━━━ Data extract
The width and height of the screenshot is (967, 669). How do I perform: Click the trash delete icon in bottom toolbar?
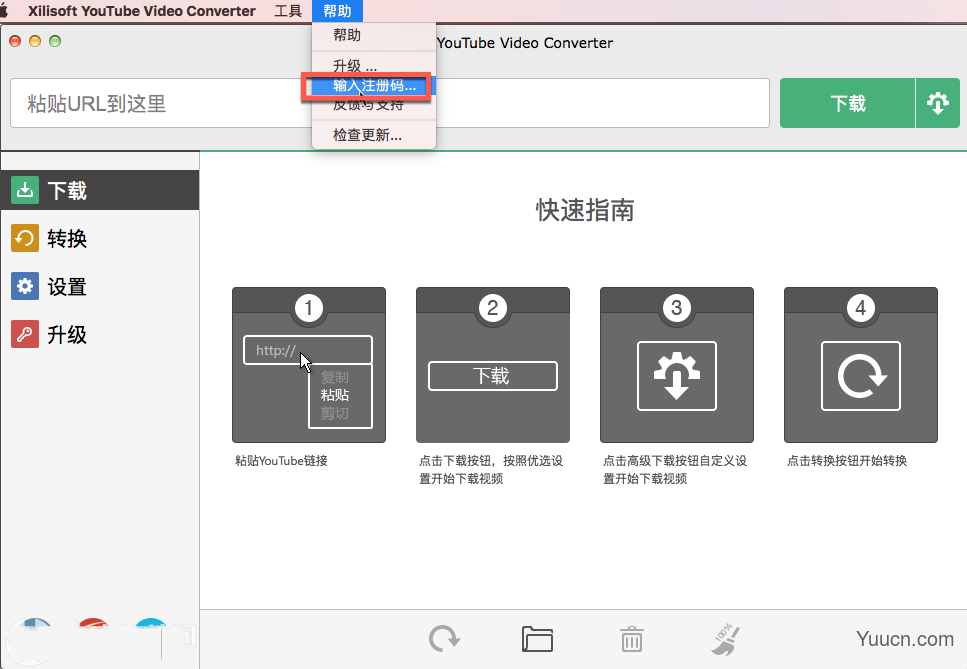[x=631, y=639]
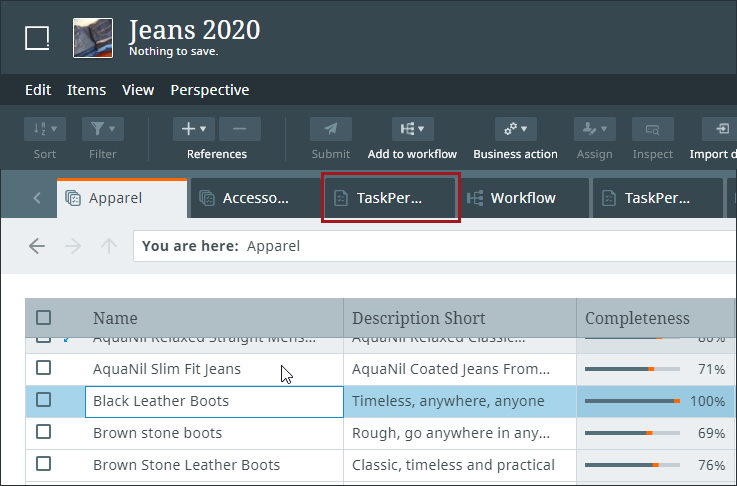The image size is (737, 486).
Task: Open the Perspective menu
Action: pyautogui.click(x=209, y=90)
━━━━━━
━━━ Data extract
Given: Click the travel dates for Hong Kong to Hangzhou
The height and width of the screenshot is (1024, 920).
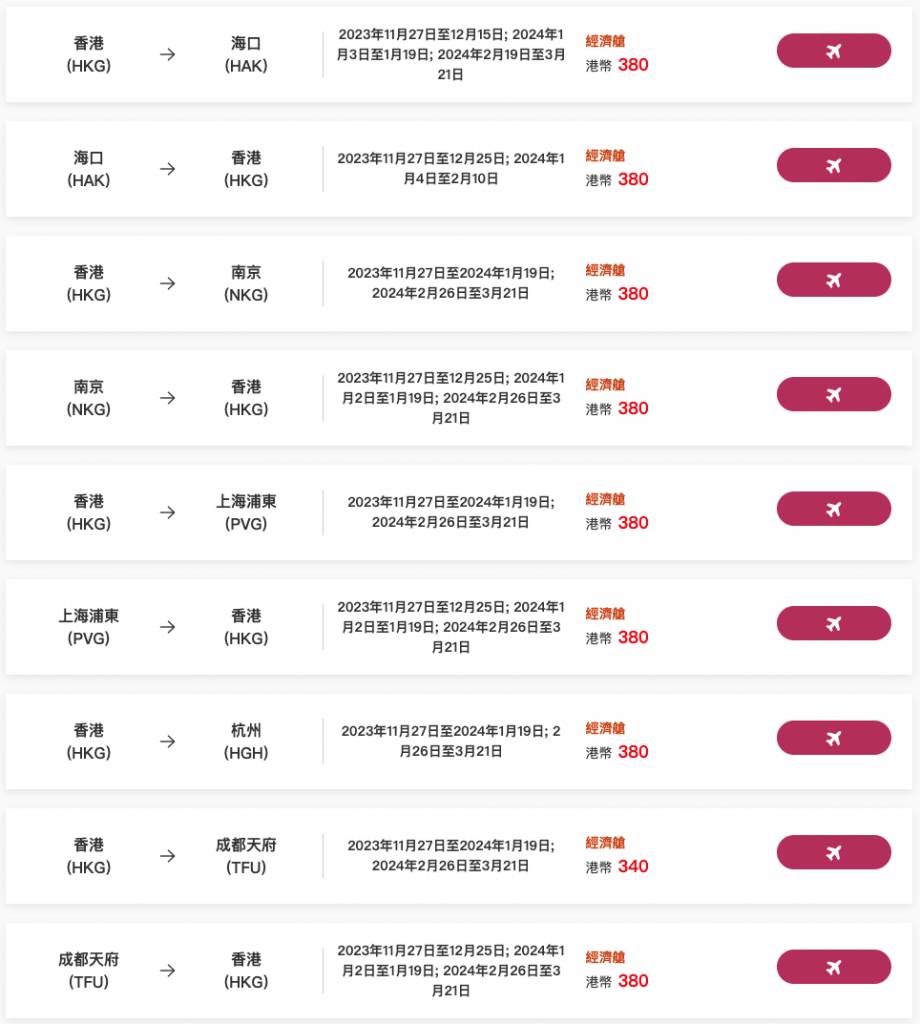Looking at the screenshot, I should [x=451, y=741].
━━━━━━
Rewrite the records from the line containing "The width and" through the line containing "Action: pyautogui.click(x=209, y=90)", swapping "trash" for "garbage" and changing nothing else. Leave the pictures out.

The width and height of the screenshot is (967, 669). How do I perform: Click the garbage delete icon in bottom toolbar?
[x=631, y=639]
The image size is (737, 486).
Task: Open the Perspective menu
Action: pyautogui.click(x=209, y=90)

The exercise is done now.